### Work item
Restate word for word the material below, starting at the line that contains "Task: Click the" and stopping after the last line; skip pictures.

Working data below:

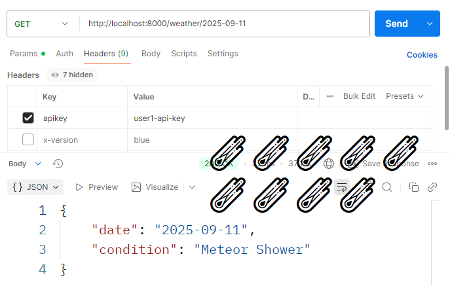This screenshot has width=450, height=286.
Task: Open the GET method dropdown
Action: tap(42, 24)
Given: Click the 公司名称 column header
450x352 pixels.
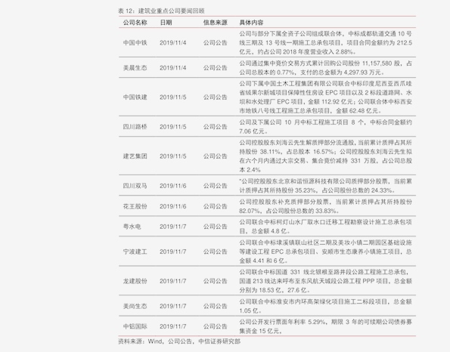Looking at the screenshot, I should tap(135, 23).
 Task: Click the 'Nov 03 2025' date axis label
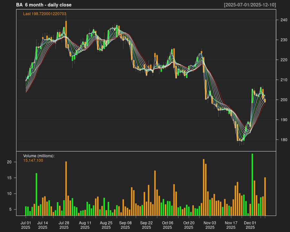click(x=210, y=225)
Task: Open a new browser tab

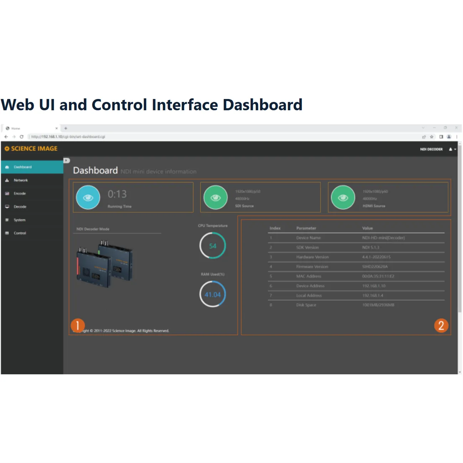Action: pos(66,128)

End of Working data.

### Result
 Task: Click the 'Nov 03 2025' date axis label
click(x=210, y=225)
Task: Open a new browser tab

Action: pos(66,128)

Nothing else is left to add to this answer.